Hicimos, aproximadamente, entre treinta y cuarenta minutos de camino (en parte porque tuvimos que evitar una glorieta, pues consideraba que aún no estaba lista para ésta). Llegué sudada al trabajo pero, por suerte, me recomendó llevar ropa extra y le hice caso (de vez en cuando no pasa nada). Se ofreció a acompañarme de regreso pero quería vivir el retorno sola porque me preguntaba cómo era vivir las calles sola y sin carros, me imaginaba que propiciaría a un repaso de mi día; pienso que no me equivoqué porque disfruté sentir una rica brisita mientras escuchaba música sin que ningún carro estorbase mi camino: las calles serían mías. Aunque, vale mencionar que también sentí cosas que no me imaginé. Resulta que las calles tenían tanta luz como carros, o sea escasa. Sí me da miedo la oscuridad pero no tanto en sí misma, sino quiénes pueden cubrirse con ella.

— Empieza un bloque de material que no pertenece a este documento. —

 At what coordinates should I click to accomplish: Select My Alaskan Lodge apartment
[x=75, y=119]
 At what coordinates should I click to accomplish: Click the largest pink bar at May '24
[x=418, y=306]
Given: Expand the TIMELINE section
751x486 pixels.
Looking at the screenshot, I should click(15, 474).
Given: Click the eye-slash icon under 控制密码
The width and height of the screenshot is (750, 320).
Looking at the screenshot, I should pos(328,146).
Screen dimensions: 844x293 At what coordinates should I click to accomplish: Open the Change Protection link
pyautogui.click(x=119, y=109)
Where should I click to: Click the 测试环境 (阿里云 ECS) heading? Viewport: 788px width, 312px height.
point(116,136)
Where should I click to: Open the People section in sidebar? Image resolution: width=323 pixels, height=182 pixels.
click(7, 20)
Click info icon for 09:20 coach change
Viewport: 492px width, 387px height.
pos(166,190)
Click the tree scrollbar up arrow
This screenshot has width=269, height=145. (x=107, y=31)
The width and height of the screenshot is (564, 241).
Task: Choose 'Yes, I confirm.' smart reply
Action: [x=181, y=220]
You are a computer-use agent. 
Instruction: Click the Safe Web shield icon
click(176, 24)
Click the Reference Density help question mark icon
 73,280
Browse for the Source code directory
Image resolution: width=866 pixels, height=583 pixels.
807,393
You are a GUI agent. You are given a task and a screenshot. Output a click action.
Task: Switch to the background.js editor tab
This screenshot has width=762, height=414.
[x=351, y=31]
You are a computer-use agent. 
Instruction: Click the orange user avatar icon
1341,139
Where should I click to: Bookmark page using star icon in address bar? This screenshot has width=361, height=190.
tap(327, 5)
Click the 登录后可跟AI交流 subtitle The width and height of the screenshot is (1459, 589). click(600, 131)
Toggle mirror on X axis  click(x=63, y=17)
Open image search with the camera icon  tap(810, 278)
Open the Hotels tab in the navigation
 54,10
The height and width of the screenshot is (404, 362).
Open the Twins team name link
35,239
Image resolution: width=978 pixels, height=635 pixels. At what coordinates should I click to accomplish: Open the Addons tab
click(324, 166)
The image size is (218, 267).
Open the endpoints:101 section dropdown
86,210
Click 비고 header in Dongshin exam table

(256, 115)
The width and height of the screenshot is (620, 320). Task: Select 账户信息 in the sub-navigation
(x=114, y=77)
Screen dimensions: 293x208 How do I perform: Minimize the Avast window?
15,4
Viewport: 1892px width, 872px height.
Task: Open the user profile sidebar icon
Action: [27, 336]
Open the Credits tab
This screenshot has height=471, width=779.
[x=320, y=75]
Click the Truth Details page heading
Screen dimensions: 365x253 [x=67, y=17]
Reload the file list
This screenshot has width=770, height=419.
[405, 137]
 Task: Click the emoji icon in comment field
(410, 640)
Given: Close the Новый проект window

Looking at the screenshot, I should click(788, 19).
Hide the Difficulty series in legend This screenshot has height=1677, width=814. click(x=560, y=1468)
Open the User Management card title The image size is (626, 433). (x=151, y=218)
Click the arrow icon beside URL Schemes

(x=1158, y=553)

Hubieron momentos en el camino en los cuales empecé a preguntarme qué haría si una persona me siguiese en coche o en bici o en moto o a pie, no importa; la pregunta era: ¿qué haría si me siguiese? Después me pregunté qué haría si se me ponchara una llanta y tuviese que llamar a alguien para que viniese a buscarme (si es que tenía pila mi celular y si es que me contestaban). ¿Qué pasaría en el tiempo que tarda en llegar? ¿qué tal si alguna persona se me acercaba para hacer cosas en las que yo no quería pensar y tenía como salir de ahí? Mi mente empezó a formular ese tipo de preguntas, que sólo hacían que pedaleara más rápido aunque, sí alguien quisiera alcanzarme, lo habría logrado. Darle vueltas al asunto me puso nerviosa. Miré al pavimento y vi mi sombra. Me di cuenta que no parecía yo, llevaba una playera sin mangas, un pantalón, el cabello recogido dentro del casco y lentes. Muchas personas, de acuerdo a las ideas predominantes en torno a los géneros, hubiesen creído que era un hombre y eso me hizo sentir segura así que le bajé a mi ritmo y llegué a mi casa.

Entonces sentí coraje y también tristeza. ¿Por qué habría de sentirme segura con un disfraz? El escenario me hizo sentir pequeña y vulnerable. Pensar que, frente a los ojos de muchos/as, pasaría inadvertida como mujer me dio confianza en mí misma. No es justo. Quizá varios/as opinen que soy una paranoica y, no sé, no me atrevería a negarlo pero hay más que eso. Mi cabeza me dibujaba situaciones que he escuchado y leído tantas veces, que no parecía improbable que yo también pudiese formar alguna pila de historias empolvadas en las memorias, en la prensa o en las redes sociales... Plantearme la idea de que pude ser un nombre más, perdido, entre todos los que se acumulan sobre personas violentadas (de una forma u otra) me hizo darme cuenta de que el miedo y el disfraz eran violentos por sí solos y que la única manera de combatirlo era en bicicleta.